Certainly, Jean is her own best advert and there is nothing frozen about her face. She wiggles her eyebrows for me and her forehead has distinct, natural looking horizontal lines.

She is matter-of-fact about other ‘anti-ageing’ treatments she has had: a complete face lift 15 years ago, lid lifts, fillers, skin-tightening and skin-contouring treatments, plus intense-pulsed-light treatments.

She had her last self-administered Botox injections a month ago. ‘I can usually get an appointment with myself,’ she jokes.

She points to various spots on her forehead where she injected herself. ‘I use about 40 units, two or three times a year,’ she says.

Controversially, younger people are getting the treatment these days, but Jean says that she is all in favour of ‘Baby Botox’, which is injected in smaller amounts.

‘Botox in your 20s is smart,’ she says. ‘These are people looking at their own families, seeing what the future is, and realising they can reverse the ageing changes they’re starting to see on their own faces, such as brow droop, with small doses. And then they just keep on doing that.

‘Prevention is the mantra of millennials. And the other thing they’ve done is taken away the stigma of Botox. So, they’re asking each other: ‘How many units did you have?’ They don’t see it as anything you have to hide.’

Given the extraordinary popularity of Botox, one would think that Jean and her husband would have made a fortune from their discovery. Not so.

‘We wanted to patent it for cosmetic use, but a couple of law firms here told us that it wasn’t so different from what Alan Scott was doing.
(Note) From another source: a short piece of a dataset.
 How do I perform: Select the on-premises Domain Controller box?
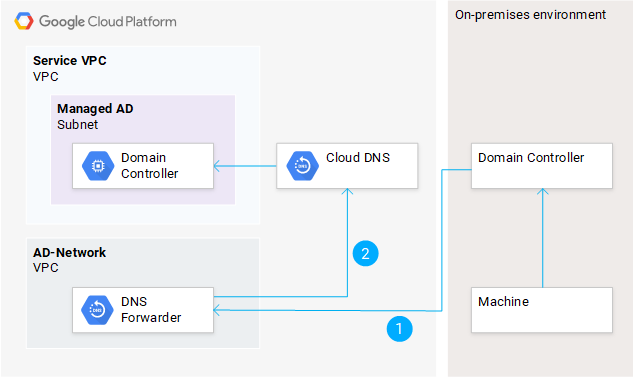(542, 166)
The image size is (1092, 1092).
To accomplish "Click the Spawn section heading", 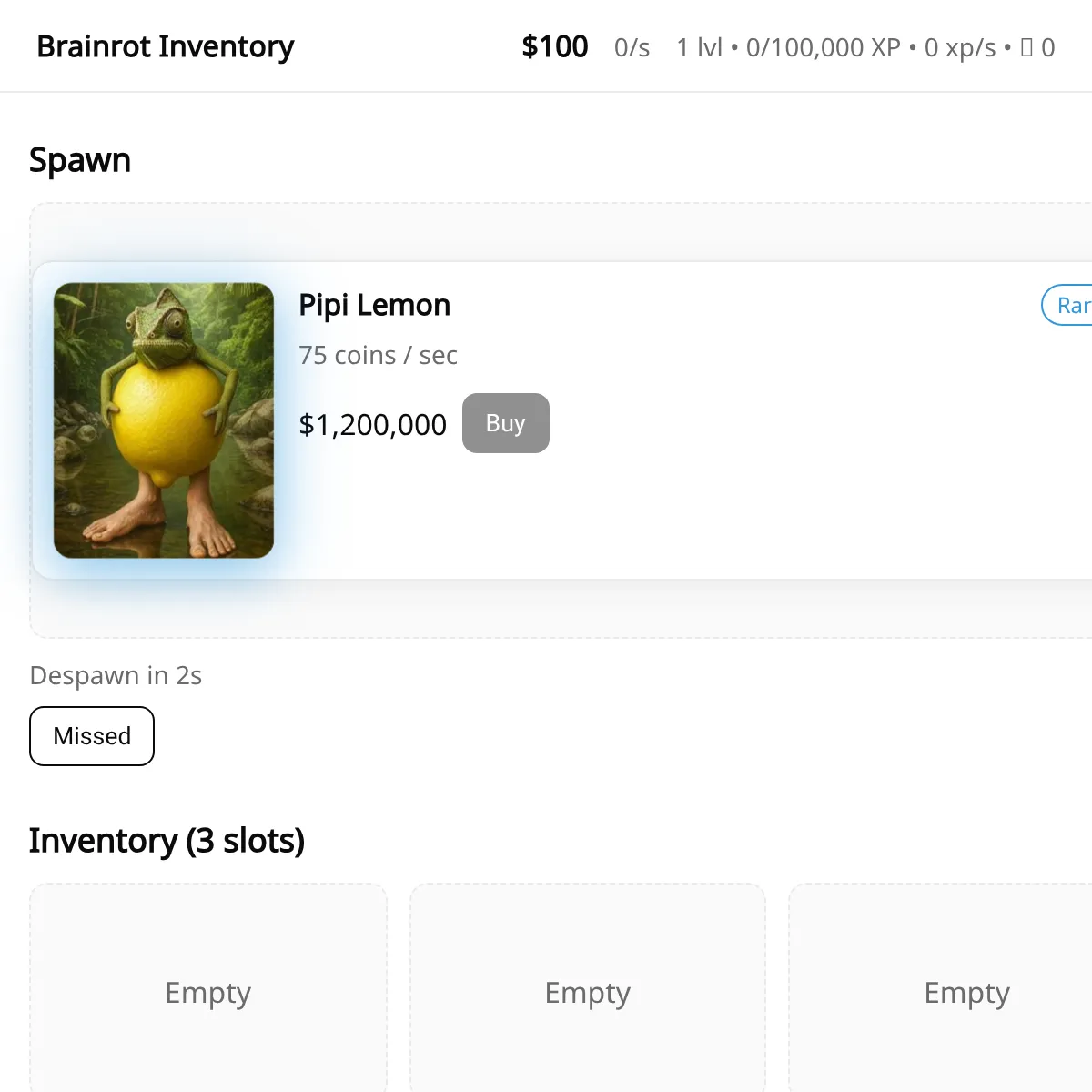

We should have carried on and found lawyers who understood the process better,’ she sighs.

The couple did sell a patent for a Botox procedure that helped alleviate downturns at the corners of the mouth for $100,000, which Jean says was ‘a drop in the bucket’.

‘What would I do with billions, though?’ she wonders. ‘I’m a doctor and Alastair and I were just glad that our work is out there and helping people.’

Alastair retired in 2015 and was diagnosed with Parkinson’s disease the following year. An athletic man who golfed, sailed, skied and ran marathons, he became severely incapacitated and decided to end his life with the aid of Medical Assistance in Dying (MAID), Canada’s controversial new assisted dying law.

He died surrounded by Jean and other family members, in his garden, his favourite place.

Not surprisingly, his widow is still suffering from deep grief and is occasionally overcome by tears.

Referring to his decision to use MAID, she says: ‘It was a blessing for him, to have a peaceful death, to go with dignity and at a time of his own choosing.’

Jean still sees patients three days a week and says she finds satisfaction in her work.

‘Changing Botox’s reputation took 25 years of hard work,’ she says. ‘It’s an amazing drug and has re-defined ageing.

‘Now you don’t have to wait till you’re 50, have a facelift, disappear for a few weeks and then come back, and everyone’s saying: ‘She’s had a lot of work done.’ Now it’s all about maintenance, maintenance, maintenance.’

And maintenance has most certainly worked for her.